**What to work on**
Copy the rows verbatim, starting at the line containing "add [713, 512]" and ending after the line containing "Though [173, 982]".

[Target position records]
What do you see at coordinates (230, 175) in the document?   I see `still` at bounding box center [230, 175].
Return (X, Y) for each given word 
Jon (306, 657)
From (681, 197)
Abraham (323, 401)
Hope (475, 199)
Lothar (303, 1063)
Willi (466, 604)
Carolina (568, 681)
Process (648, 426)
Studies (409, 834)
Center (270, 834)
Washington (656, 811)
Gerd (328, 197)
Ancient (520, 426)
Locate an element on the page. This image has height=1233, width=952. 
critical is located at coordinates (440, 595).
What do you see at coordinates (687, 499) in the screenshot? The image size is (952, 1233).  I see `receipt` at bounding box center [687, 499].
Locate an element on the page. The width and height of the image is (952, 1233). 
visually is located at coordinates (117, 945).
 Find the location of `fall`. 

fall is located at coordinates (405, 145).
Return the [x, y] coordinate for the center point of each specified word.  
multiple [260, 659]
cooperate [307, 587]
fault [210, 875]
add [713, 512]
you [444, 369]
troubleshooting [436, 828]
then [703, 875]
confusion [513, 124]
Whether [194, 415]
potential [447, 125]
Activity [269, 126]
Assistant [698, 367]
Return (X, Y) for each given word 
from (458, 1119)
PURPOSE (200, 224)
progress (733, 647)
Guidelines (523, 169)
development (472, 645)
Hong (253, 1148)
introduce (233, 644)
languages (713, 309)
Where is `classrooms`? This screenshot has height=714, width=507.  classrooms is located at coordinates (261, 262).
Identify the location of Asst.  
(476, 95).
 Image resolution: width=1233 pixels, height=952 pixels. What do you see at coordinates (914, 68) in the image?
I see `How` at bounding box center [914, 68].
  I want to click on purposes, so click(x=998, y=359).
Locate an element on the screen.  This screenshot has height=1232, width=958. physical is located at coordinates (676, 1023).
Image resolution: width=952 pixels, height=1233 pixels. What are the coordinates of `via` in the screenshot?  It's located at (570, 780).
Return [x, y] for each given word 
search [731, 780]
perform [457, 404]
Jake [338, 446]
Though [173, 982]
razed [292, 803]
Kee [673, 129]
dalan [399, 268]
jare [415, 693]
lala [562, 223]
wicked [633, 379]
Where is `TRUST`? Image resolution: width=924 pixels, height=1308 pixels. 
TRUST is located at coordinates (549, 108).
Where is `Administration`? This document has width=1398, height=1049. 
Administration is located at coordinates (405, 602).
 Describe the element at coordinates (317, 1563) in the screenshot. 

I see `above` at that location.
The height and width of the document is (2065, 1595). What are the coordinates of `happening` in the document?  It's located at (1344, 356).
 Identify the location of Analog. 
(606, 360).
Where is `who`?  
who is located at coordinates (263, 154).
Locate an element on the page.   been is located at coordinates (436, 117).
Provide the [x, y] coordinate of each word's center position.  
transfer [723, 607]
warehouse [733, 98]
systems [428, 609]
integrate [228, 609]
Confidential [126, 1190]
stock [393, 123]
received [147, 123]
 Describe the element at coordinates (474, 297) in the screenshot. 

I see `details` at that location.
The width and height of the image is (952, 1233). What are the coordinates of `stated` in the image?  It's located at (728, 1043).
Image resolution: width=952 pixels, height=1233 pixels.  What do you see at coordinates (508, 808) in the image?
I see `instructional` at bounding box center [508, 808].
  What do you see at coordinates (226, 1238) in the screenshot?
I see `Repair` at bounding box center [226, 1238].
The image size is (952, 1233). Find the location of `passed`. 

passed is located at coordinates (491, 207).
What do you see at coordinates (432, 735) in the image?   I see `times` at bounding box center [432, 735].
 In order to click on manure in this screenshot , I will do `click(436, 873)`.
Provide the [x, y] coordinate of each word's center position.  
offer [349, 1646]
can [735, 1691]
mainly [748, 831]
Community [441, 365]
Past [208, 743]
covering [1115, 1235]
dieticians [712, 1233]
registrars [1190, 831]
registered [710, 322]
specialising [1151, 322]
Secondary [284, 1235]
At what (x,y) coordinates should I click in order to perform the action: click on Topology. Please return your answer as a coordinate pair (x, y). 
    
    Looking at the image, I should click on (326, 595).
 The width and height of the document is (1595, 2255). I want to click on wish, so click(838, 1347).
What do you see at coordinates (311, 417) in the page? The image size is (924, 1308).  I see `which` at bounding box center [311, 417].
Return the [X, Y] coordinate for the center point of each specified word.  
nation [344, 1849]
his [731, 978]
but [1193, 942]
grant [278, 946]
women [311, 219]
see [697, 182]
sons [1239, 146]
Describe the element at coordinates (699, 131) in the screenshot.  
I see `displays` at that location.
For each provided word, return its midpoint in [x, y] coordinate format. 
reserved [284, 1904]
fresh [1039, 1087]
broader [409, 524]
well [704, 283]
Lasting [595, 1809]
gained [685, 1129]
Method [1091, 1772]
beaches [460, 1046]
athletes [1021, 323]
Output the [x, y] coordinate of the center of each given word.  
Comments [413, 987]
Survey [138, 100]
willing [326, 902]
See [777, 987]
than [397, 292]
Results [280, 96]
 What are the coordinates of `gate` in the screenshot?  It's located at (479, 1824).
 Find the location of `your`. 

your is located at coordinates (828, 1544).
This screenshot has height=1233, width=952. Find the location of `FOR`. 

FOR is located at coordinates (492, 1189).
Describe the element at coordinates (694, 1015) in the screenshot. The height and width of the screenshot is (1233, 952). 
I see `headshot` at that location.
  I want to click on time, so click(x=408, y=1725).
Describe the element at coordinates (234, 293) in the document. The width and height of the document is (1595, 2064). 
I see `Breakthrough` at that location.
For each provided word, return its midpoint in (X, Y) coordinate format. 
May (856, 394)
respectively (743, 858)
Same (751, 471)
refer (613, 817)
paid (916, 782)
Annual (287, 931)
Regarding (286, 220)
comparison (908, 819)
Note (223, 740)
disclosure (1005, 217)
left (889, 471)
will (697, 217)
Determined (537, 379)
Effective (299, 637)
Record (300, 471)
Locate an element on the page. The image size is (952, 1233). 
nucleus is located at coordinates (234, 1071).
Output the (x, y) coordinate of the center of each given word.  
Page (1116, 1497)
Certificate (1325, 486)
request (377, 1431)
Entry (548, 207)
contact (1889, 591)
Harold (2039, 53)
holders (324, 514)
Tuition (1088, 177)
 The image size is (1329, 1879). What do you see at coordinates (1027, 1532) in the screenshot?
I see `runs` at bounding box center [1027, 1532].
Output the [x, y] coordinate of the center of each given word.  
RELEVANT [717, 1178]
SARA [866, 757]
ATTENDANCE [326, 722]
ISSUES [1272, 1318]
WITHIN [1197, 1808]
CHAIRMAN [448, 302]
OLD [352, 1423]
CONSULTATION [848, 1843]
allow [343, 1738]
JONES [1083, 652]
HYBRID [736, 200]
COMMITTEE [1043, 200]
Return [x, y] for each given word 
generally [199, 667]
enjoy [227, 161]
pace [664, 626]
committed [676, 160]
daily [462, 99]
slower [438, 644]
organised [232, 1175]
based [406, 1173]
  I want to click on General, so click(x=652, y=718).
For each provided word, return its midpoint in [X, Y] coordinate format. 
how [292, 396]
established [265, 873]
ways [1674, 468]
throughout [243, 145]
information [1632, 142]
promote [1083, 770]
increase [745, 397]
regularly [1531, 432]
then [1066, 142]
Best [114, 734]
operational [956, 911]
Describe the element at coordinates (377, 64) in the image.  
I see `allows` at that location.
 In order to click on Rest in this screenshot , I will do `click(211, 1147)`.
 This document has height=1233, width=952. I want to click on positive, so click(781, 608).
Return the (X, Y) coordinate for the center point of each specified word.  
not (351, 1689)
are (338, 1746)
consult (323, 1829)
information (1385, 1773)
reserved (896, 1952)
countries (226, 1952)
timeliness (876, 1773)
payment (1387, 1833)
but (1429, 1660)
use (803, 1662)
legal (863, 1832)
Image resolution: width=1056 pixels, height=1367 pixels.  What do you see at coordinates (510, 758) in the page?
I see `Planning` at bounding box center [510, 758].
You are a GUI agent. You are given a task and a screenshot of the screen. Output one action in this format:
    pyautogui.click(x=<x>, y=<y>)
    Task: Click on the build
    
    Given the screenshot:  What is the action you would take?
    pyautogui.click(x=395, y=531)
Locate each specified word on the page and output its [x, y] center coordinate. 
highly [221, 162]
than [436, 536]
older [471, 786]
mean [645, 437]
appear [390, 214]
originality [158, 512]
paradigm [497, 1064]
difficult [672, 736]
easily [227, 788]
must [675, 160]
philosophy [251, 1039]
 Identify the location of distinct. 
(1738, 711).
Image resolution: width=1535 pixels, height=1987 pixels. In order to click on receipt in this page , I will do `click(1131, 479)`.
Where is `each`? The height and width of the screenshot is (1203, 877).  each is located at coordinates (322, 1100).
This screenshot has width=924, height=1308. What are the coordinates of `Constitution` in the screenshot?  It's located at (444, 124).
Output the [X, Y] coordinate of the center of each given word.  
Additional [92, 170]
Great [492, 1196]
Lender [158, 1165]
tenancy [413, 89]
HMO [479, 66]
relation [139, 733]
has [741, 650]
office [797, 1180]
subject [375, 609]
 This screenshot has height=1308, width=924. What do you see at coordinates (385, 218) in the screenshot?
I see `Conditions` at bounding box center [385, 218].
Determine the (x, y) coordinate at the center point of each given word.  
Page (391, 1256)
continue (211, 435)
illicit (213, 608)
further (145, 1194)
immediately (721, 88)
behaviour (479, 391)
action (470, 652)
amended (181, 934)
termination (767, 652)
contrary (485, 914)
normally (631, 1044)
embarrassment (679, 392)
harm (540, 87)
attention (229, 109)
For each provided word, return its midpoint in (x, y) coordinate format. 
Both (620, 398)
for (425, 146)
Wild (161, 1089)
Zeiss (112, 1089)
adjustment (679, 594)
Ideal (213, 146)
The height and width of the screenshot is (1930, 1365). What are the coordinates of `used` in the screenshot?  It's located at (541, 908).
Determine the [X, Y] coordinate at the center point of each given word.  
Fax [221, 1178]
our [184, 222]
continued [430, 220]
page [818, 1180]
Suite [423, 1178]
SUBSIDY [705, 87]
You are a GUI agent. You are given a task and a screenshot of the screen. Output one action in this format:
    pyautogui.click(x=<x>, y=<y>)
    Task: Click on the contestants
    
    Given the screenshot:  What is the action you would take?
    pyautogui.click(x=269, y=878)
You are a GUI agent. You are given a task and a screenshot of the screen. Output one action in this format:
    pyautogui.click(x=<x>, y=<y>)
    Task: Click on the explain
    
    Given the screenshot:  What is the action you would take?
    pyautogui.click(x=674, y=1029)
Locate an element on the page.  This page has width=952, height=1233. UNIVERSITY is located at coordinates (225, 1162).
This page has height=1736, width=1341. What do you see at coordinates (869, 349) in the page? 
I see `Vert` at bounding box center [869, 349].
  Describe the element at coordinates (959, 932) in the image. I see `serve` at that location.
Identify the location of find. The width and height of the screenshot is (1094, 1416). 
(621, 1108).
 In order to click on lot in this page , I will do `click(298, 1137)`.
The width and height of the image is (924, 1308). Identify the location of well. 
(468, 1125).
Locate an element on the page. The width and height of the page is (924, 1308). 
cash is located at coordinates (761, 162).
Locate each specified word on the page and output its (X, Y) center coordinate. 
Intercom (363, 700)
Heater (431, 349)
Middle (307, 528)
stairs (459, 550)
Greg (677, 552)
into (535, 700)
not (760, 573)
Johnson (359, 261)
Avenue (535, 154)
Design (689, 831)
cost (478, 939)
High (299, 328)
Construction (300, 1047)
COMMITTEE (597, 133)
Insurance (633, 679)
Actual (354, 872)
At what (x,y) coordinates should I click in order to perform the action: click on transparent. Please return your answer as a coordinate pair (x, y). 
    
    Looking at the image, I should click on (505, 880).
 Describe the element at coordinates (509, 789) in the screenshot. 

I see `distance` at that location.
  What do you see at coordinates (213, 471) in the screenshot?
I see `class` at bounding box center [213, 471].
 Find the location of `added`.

**The reply**
add [713, 512]
you [444, 369]
troubleshooting [436, 828]
then [703, 875]
confusion [513, 124]
Whether [194, 415]
potential [447, 125]
Activity [269, 126]
Assistant [698, 367]
Return (X, Y) for each given word 
from (458, 1119)
PURPOSE (200, 224)
progress (733, 647)
Guidelines (523, 169)
development (472, 645)
Hong (253, 1148)
introduce (233, 644)
languages (713, 309)
Where is `classrooms`? This screenshot has height=714, width=507.  classrooms is located at coordinates (261, 262).
Identify the location of Asst.  
(476, 95).
 Image resolution: width=1233 pixels, height=952 pixels. What do you see at coordinates (914, 68) in the image?
I see `How` at bounding box center [914, 68].
  I want to click on purposes, so click(x=998, y=359).
Locate an element on the screen.  This screenshot has height=1232, width=958. physical is located at coordinates (676, 1023).
Image resolution: width=952 pixels, height=1233 pixels. What are the coordinates of `via` in the screenshot?  It's located at (570, 780).
Return [x, y] for each given word 
search [731, 780]
perform [457, 404]
Jake [338, 446]
Though [173, 982]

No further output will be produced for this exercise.